# Turning the Bayesian Crank

From the Divisions of ^{a}Biostatistics, and ^{b}Epidemiology and Community Health, University of Minnesota, Minneapolis, MN.

Supported by National Institutes of Health (grant 1U01-HD061940) (to R.M.) and National Cancer Institute (grant 2-R01-CA095955-05A2) (to B.C.).

Correspondence: Richard F. MacLehose, Division of Epidemiology and Community Health, University of Minnesota, 1300 S 2nd St, Ste 300, Minneapolis, MN 55454. E-mail: macl0029@umn.edu.

Bayesian statistics is the conceptually natural process of updating a prior distribution with observed data to produce a posterior distribution. In simple terms, we start with a belief, examine some new evidence (ie, data), and update our belief by combining what we used to believe with the new evidence. Bayesian statistical inference actually predates formal frequentist inference by more than 150 years. Through the second half of the 18th century, Laplace made use of Bayesian statistics to aid his scientific inference.

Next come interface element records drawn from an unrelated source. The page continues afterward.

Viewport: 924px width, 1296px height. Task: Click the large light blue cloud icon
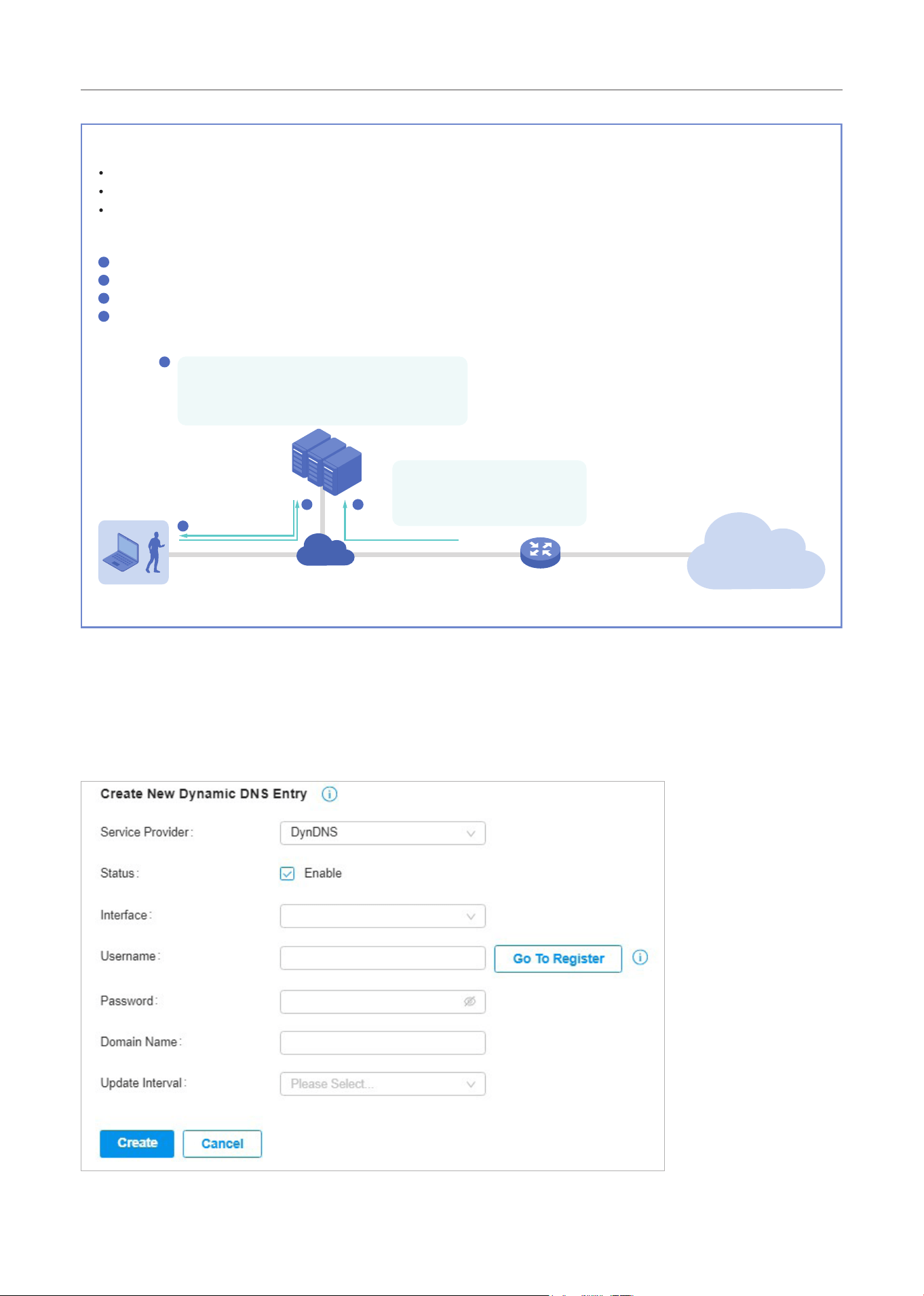point(756,551)
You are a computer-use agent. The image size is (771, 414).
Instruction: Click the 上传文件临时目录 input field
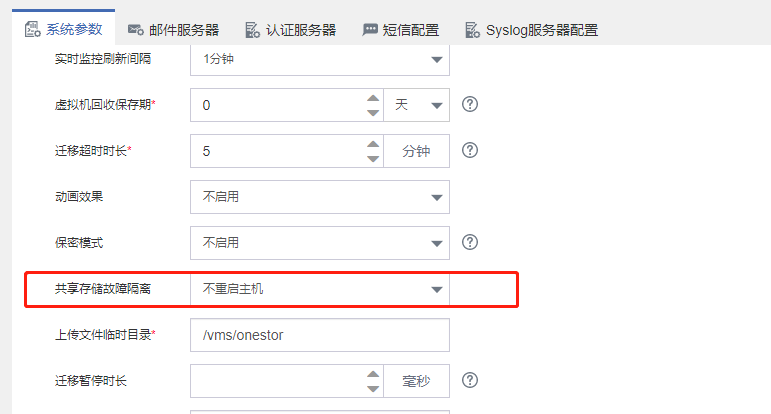[319, 335]
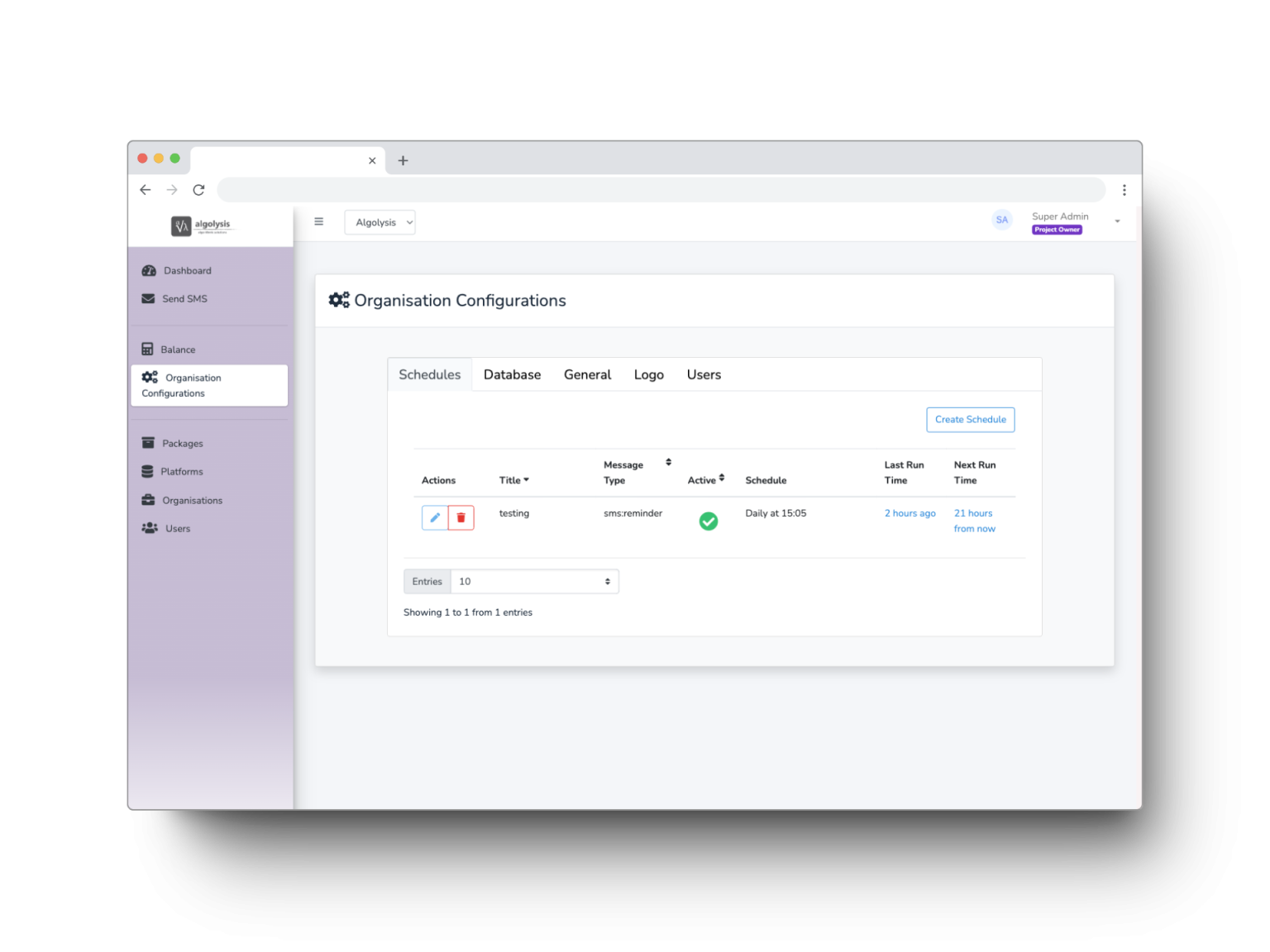Switch to the Database tab
The width and height of the screenshot is (1270, 952).
tap(513, 375)
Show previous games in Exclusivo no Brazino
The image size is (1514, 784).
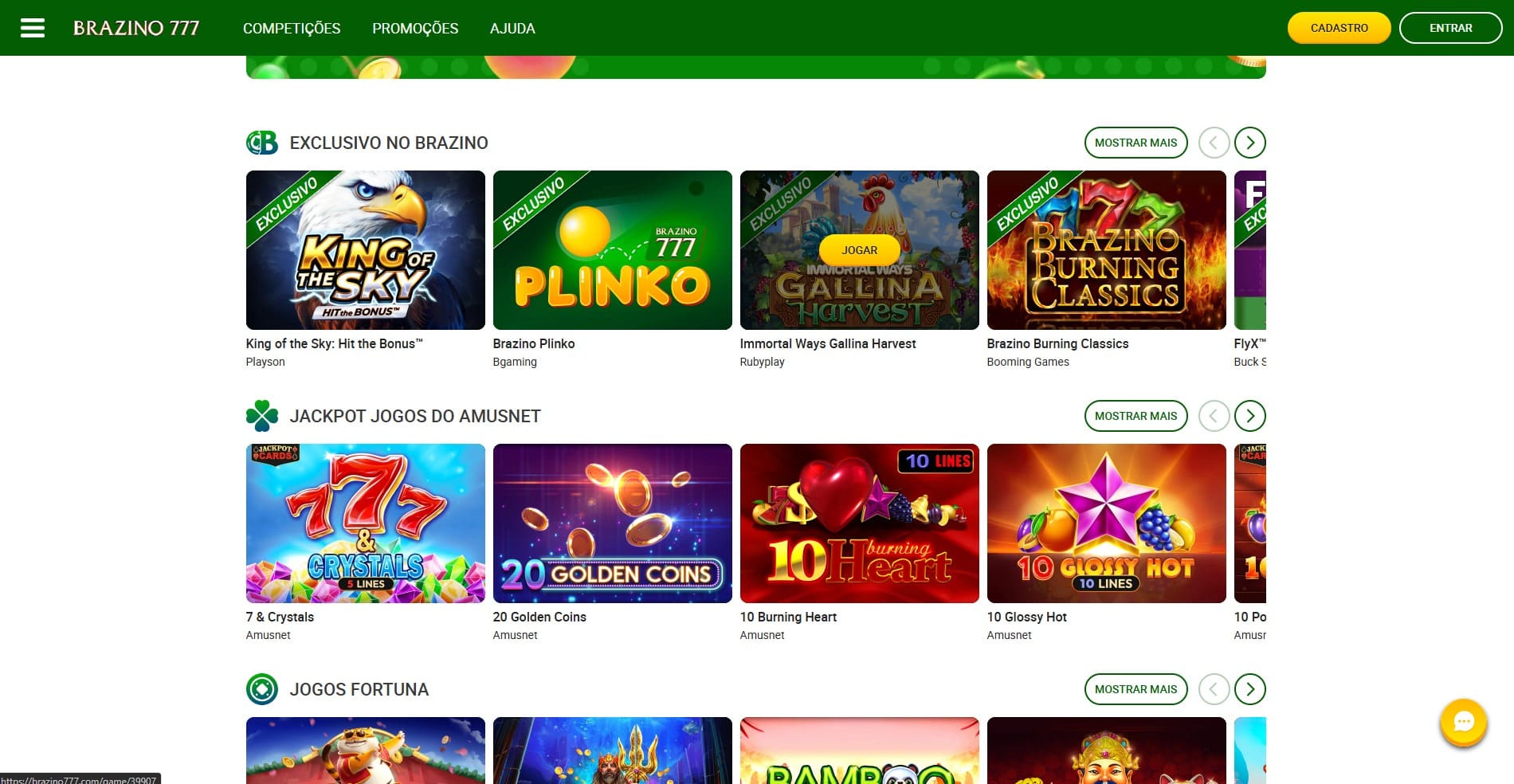tap(1214, 143)
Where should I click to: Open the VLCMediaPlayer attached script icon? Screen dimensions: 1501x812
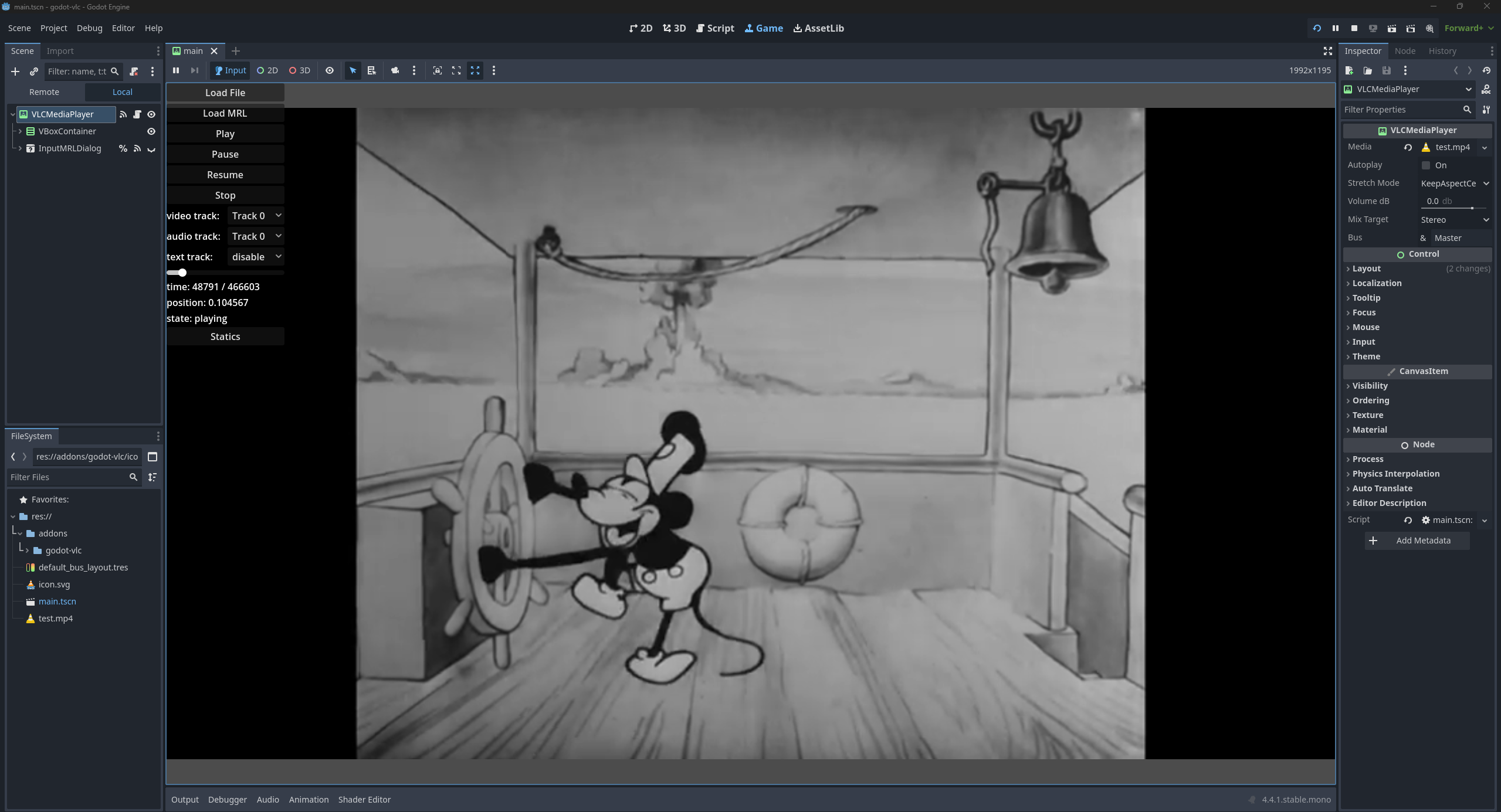[137, 114]
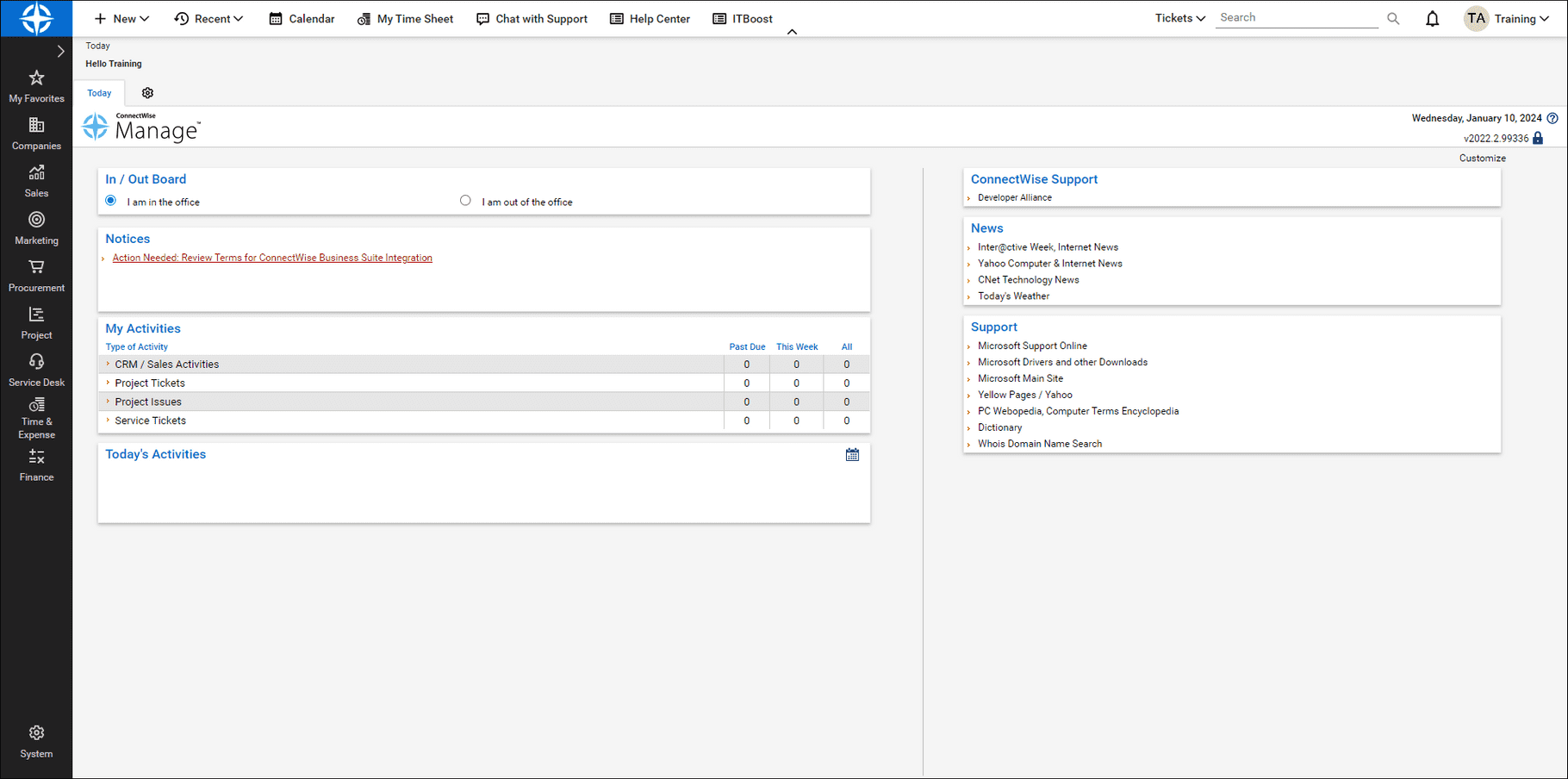Open the New dropdown menu
This screenshot has width=1568, height=779.
point(121,18)
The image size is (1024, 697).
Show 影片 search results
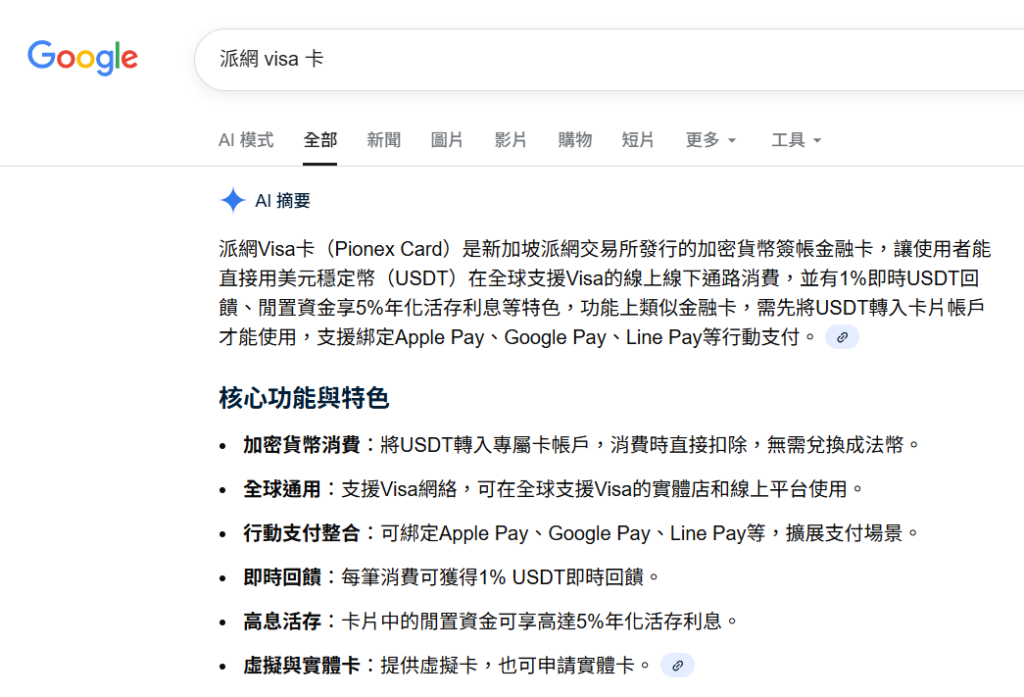tap(510, 140)
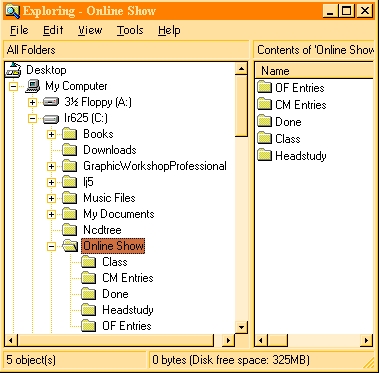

By the early 20th century, Bayesian inference had become so routine that Fisher felt compelled to distinguish his new methods for frequentist inference from it.^{1,2} The appeal of Fisher's maximum likelihood techniques, coupled with the difficulty in computing Bayesian posterior distributions for any but the simplest, low-dimensional models, led frequentist inference to supplant Bayesian inference as the statistical technique of choice for most of the 20th century. Fisher's vehement objection toward Bayesian inference, once referring to it as “fallacious rubbish,”^{3} no doubt, hastened its decline as well (although it's interesting to note that Fisher's greatest statistical failure, fiducialism, was essentially an attempt to “enjoy the Bayesian omelet without breaking any Bayesian eggs”^{4}).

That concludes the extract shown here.